* What is required:
Change every "Identify the location of" in the data below to "Give the position of" and keep all other text the same.

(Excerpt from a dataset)
○ ○ ○ ○ ○ ○ ○
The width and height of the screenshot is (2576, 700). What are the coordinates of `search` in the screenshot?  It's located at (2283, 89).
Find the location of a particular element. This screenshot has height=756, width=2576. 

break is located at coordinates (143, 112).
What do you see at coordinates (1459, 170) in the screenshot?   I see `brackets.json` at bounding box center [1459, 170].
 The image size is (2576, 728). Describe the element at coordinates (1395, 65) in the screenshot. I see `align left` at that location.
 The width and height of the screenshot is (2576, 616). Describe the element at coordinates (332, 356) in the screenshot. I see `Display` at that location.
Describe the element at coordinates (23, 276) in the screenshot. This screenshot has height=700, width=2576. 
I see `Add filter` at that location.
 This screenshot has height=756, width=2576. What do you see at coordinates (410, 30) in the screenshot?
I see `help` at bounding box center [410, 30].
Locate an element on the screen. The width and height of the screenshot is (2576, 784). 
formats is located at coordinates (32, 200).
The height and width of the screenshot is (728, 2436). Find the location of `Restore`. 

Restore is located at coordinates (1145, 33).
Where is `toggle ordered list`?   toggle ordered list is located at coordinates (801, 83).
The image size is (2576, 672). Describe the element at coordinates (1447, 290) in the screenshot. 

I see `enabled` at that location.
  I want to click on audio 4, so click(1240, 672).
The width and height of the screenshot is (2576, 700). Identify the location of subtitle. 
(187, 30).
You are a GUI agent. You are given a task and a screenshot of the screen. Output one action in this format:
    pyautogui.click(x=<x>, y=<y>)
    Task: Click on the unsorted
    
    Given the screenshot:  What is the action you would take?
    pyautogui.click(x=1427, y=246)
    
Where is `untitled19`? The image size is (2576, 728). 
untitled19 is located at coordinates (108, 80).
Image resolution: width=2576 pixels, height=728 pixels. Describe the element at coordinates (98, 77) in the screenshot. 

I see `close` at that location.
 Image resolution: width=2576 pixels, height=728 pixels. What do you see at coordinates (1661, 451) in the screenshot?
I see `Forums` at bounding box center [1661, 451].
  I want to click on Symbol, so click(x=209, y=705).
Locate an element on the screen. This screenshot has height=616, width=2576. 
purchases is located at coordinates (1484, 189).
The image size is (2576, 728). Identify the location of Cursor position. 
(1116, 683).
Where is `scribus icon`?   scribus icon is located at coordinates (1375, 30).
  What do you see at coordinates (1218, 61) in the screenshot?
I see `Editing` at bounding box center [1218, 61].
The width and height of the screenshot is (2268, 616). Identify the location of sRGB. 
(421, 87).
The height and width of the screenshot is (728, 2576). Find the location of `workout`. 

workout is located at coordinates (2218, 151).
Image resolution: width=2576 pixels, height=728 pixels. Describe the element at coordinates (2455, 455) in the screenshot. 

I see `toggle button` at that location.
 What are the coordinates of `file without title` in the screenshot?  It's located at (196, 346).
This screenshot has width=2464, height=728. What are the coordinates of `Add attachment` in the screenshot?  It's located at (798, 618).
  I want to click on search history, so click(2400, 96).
○ ○ ○ ○ ○ ○ ○
* Expected answer:
The width and height of the screenshot is (2576, 700). What are the coordinates of `search` in the screenshot?  It's located at (2283, 89).
Find the location of a particular element. This screenshot has height=756, width=2576. 

break is located at coordinates (143, 112).
What do you see at coordinates (1459, 170) in the screenshot?   I see `brackets.json` at bounding box center [1459, 170].
 The image size is (2576, 728). Describe the element at coordinates (1395, 65) in the screenshot. I see `align left` at that location.
 The width and height of the screenshot is (2576, 616). Describe the element at coordinates (332, 356) in the screenshot. I see `Display` at that location.
Describe the element at coordinates (23, 276) in the screenshot. This screenshot has height=700, width=2576. 
I see `Add filter` at that location.
 This screenshot has height=756, width=2576. What do you see at coordinates (410, 30) in the screenshot?
I see `help` at bounding box center [410, 30].
Locate an element on the screen. The width and height of the screenshot is (2576, 784). 
formats is located at coordinates (32, 200).
The height and width of the screenshot is (728, 2436). Find the location of `Restore`. 

Restore is located at coordinates (1145, 33).
Where is `toggle ordered list`?   toggle ordered list is located at coordinates (801, 83).
The image size is (2576, 672). Describe the element at coordinates (1447, 290) in the screenshot. 

I see `enabled` at that location.
  I want to click on audio 4, so click(1240, 672).
The width and height of the screenshot is (2576, 700). Give the position of subtitle. 
(187, 30).
You are a GUI agent. You are given a task and a screenshot of the screen. Output one action in this format:
    pyautogui.click(x=<x>, y=<y>)
    Task: Click on the unsorted
    
    Given the screenshot:  What is the action you would take?
    pyautogui.click(x=1427, y=246)
    
Where is `untitled19`? The image size is (2576, 728). 
untitled19 is located at coordinates (108, 80).
Image resolution: width=2576 pixels, height=728 pixels. Describe the element at coordinates (98, 77) in the screenshot. 

I see `close` at that location.
 Image resolution: width=2576 pixels, height=728 pixels. What do you see at coordinates (1661, 451) in the screenshot?
I see `Forums` at bounding box center [1661, 451].
  I want to click on Symbol, so click(x=209, y=705).
Locate an element on the screen. This screenshot has height=616, width=2576. 
purchases is located at coordinates (1484, 189).
The image size is (2576, 728). Give the position of Cursor position. 
(1116, 683).
Where is `scribus icon`?   scribus icon is located at coordinates (1375, 30).
  What do you see at coordinates (1218, 61) in the screenshot?
I see `Editing` at bounding box center [1218, 61].
The width and height of the screenshot is (2268, 616). Give the position of sRGB. 
(421, 87).
The height and width of the screenshot is (728, 2576). Find the location of `workout`. 

workout is located at coordinates (2218, 151).
Image resolution: width=2576 pixels, height=728 pixels. Describe the element at coordinates (2455, 455) in the screenshot. 

I see `toggle button` at that location.
 What are the coordinates of `file without title` in the screenshot?  It's located at (196, 346).
This screenshot has width=2464, height=728. What are the coordinates of `Add attachment` in the screenshot?  It's located at (798, 618).
  I want to click on search history, so click(2400, 96).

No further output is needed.